Publié le 7 décembre 2023 14:35. L’escalade des tensions internationales, notamment en Europe de l’Est, ravive les craintes d’un embrasement mondial. La Russie, face à l’expansion de l’OTAN, multiplie les avertissements, allant jusqu’à évoquer la possibilité d’une riposte nucléaire.

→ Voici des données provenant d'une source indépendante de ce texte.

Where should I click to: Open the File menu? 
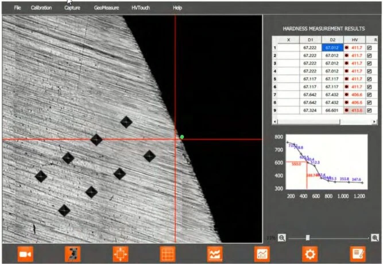click(17, 8)
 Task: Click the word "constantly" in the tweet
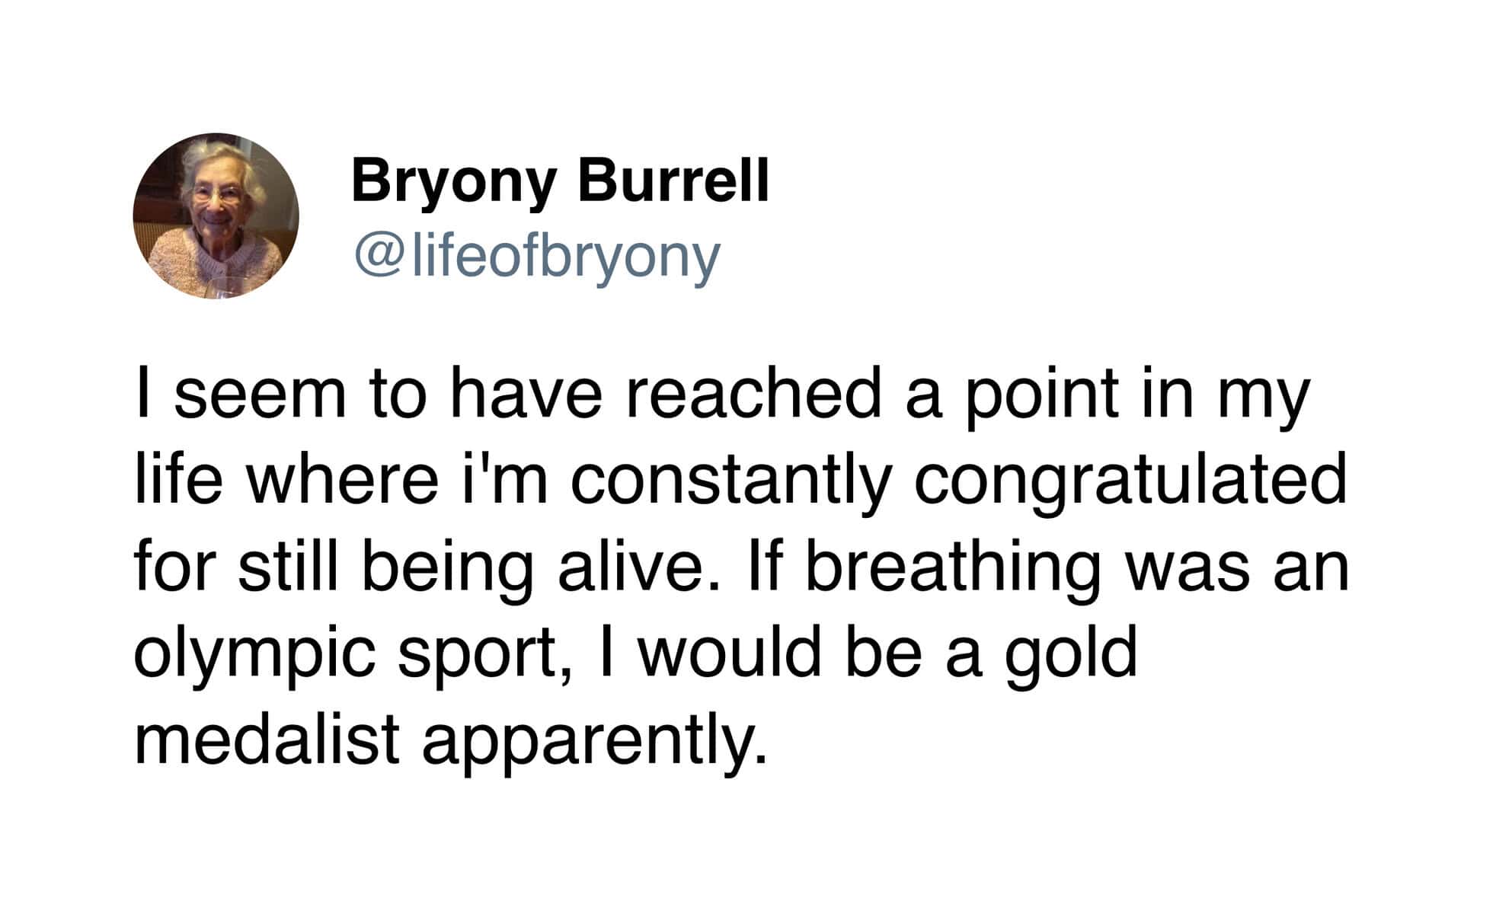730,481
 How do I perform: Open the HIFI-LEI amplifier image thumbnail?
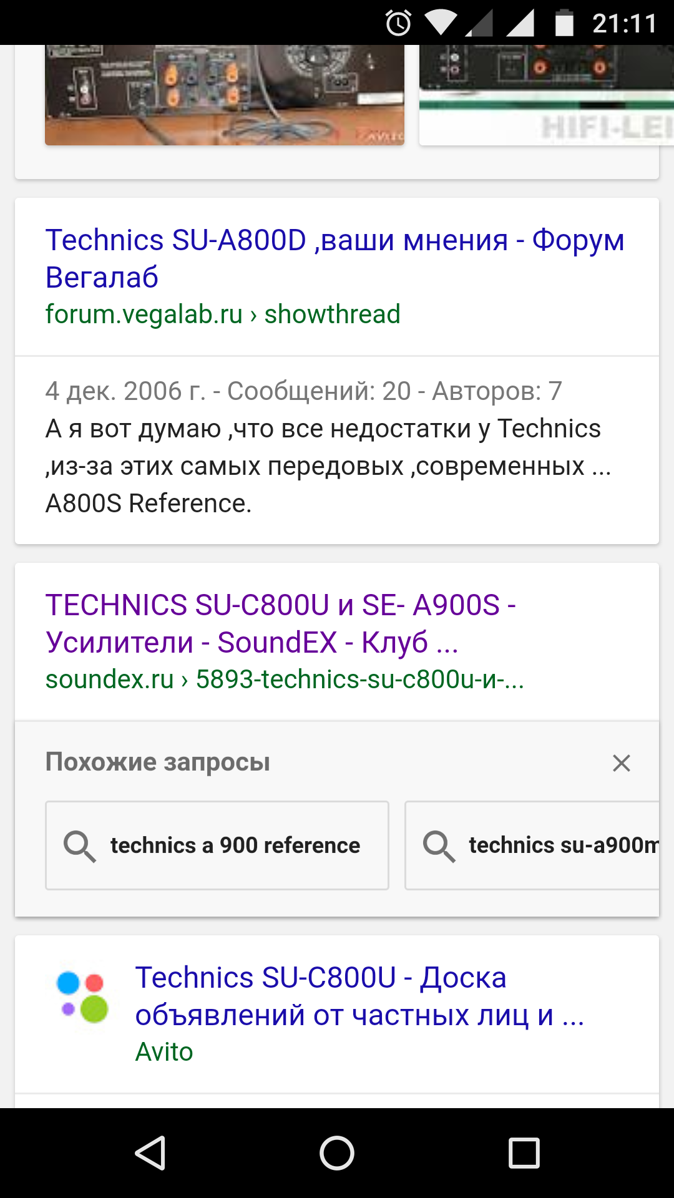[546, 95]

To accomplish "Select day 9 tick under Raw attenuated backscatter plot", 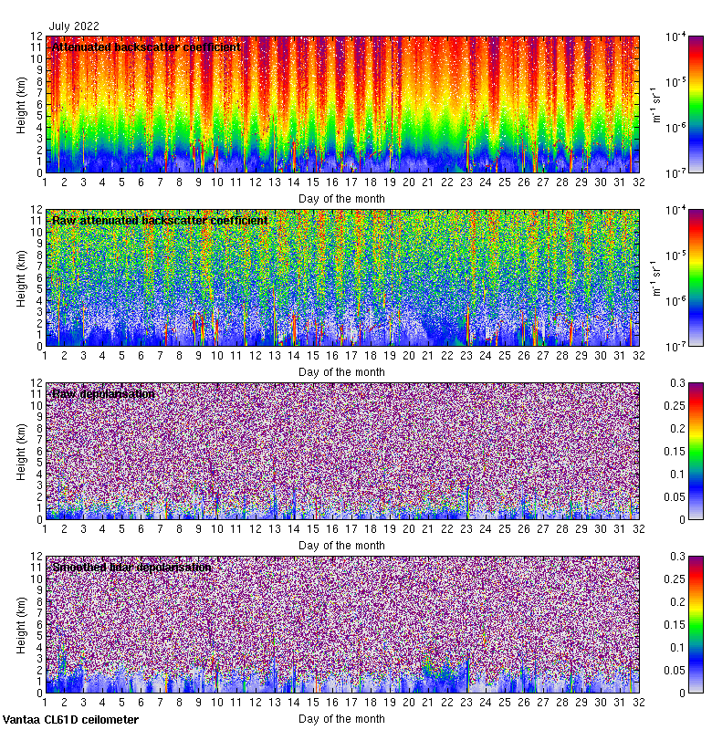I will 198,356.
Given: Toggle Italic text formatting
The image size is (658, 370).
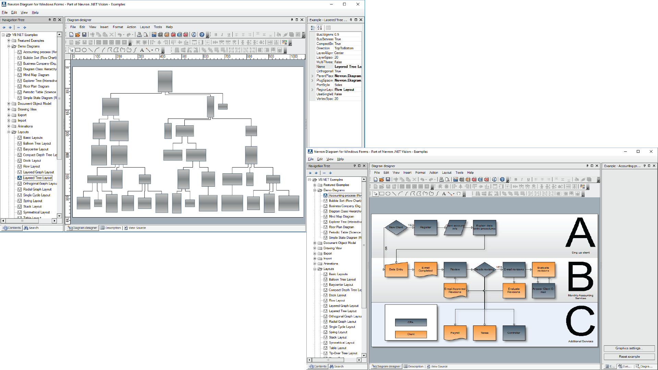Looking at the screenshot, I should [222, 34].
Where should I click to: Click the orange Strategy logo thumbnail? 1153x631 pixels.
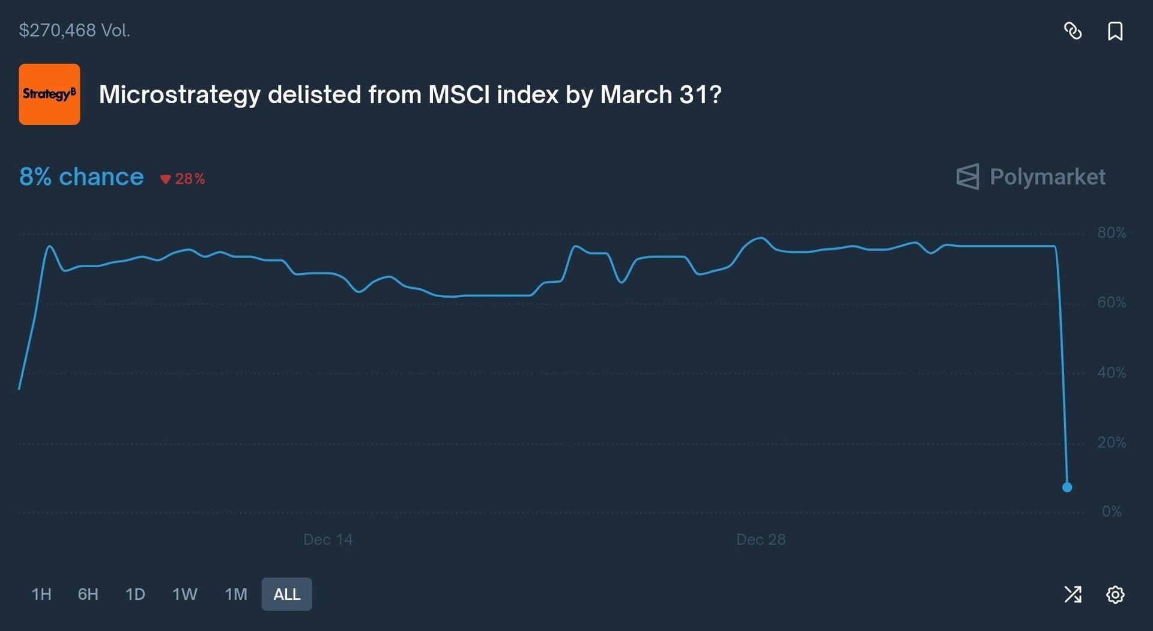(x=49, y=94)
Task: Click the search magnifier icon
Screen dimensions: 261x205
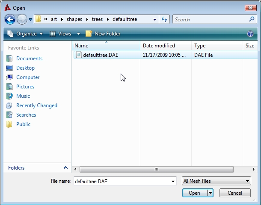Action: [252, 19]
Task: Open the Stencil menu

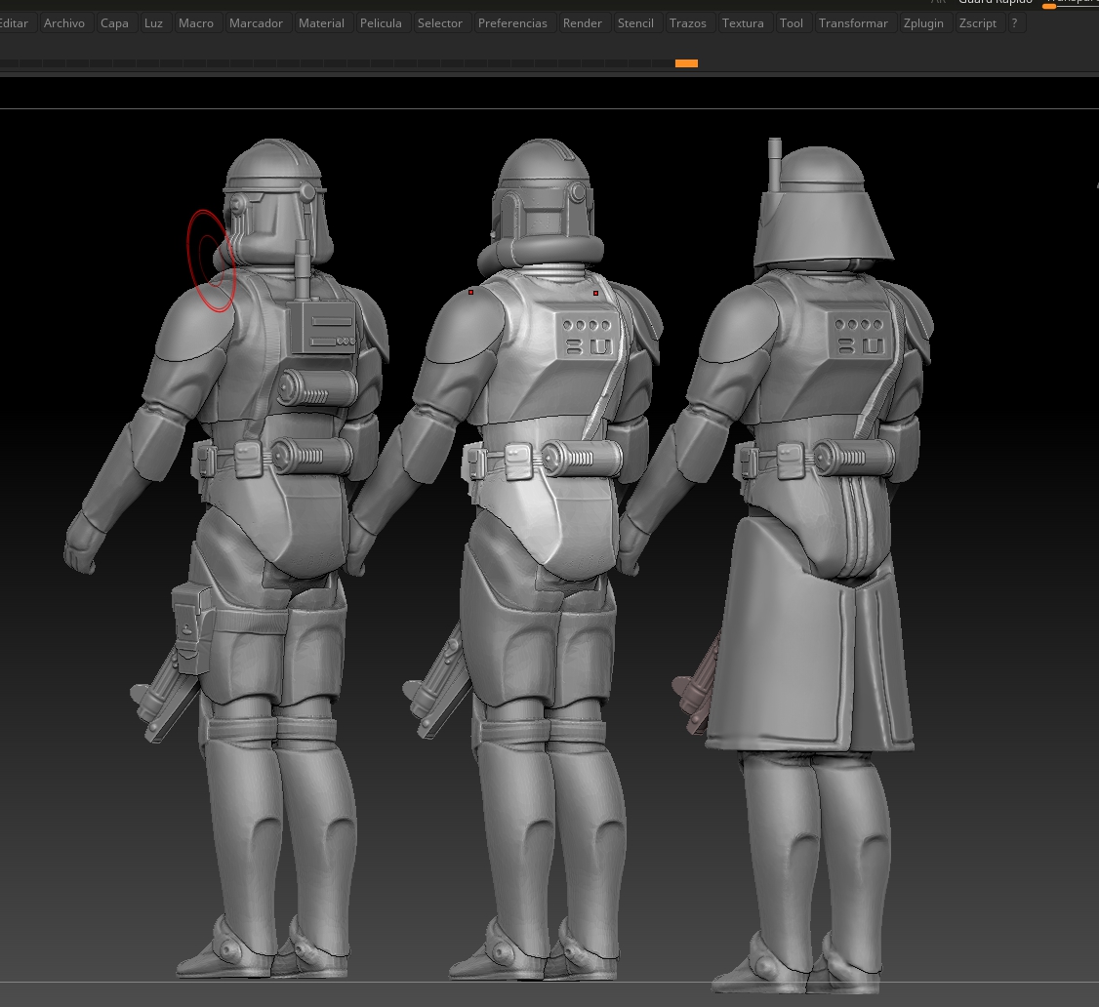Action: pyautogui.click(x=635, y=23)
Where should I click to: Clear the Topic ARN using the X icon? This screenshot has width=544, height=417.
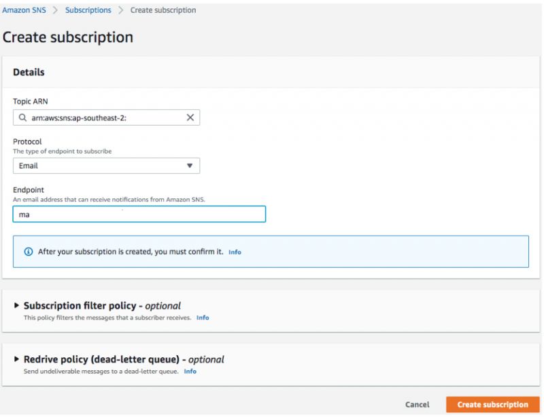pyautogui.click(x=191, y=117)
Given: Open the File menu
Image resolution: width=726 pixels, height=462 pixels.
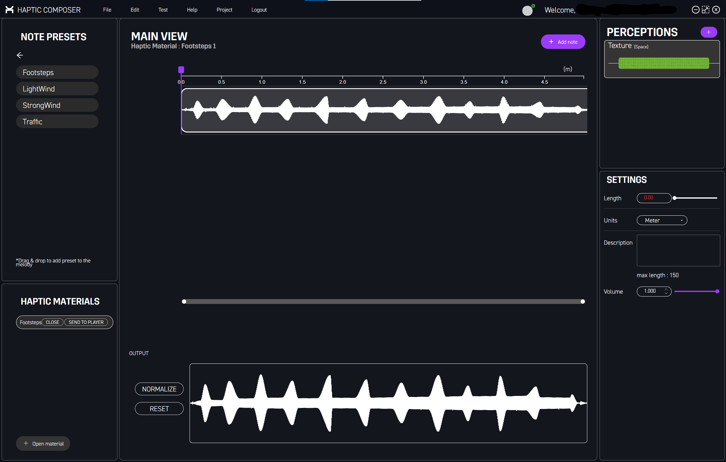Looking at the screenshot, I should pyautogui.click(x=107, y=10).
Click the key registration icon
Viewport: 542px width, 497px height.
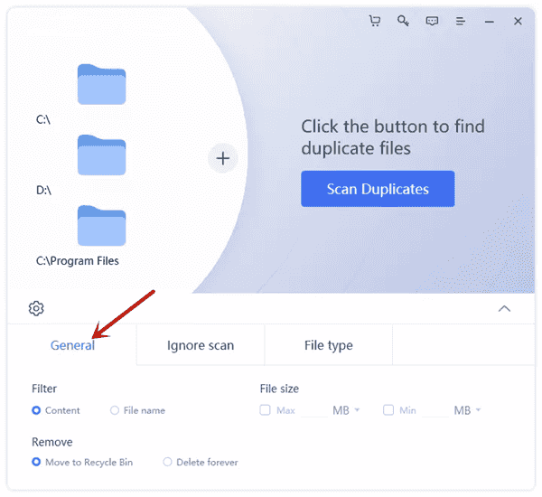click(403, 21)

- La Russie menace la Finlande et la Suède d’une possible utilisation d’armes nucléaires suite à leur adhésion à l’OTAN.
- Moscou rejette les propositions de paix américaines, maintenant des conditions jugées inacceptables par l’Ukraine.
- La Russie a renforcé sa frontière avec la Finlande et réactivé la Région militaire de Léningrad en réponse à l’avancée de l’OTAN.
La menace d’une Troisième Guerre mondiale semble s’intensifier, selon des experts, en raison de la complexité des conflits en cours et de l’attitude belliqueuse de certains acteurs. L’Ukraine reste au cœur des préoccupations, mais d’autres foyers de tensions pourraient également contribuer à un scénario catastrophique.
Dmitri Medvedev, vice-président du Conseil de sécurité de la Fédération de Russie, a récemment déclaré que la Finlande et la Suède, en rejoignant l’OTAN, sont désormais considérées comme des cibles militaires par Moscou. L’ancien Premier ministre russe a souligné que cette nouvelle position, perçue comme « hostile », justifie la possibilité d’attaques, y compris avec des armes nucléaires. Cette déclaration intervient après des années de neutralité affichée par les deux pays nordiques.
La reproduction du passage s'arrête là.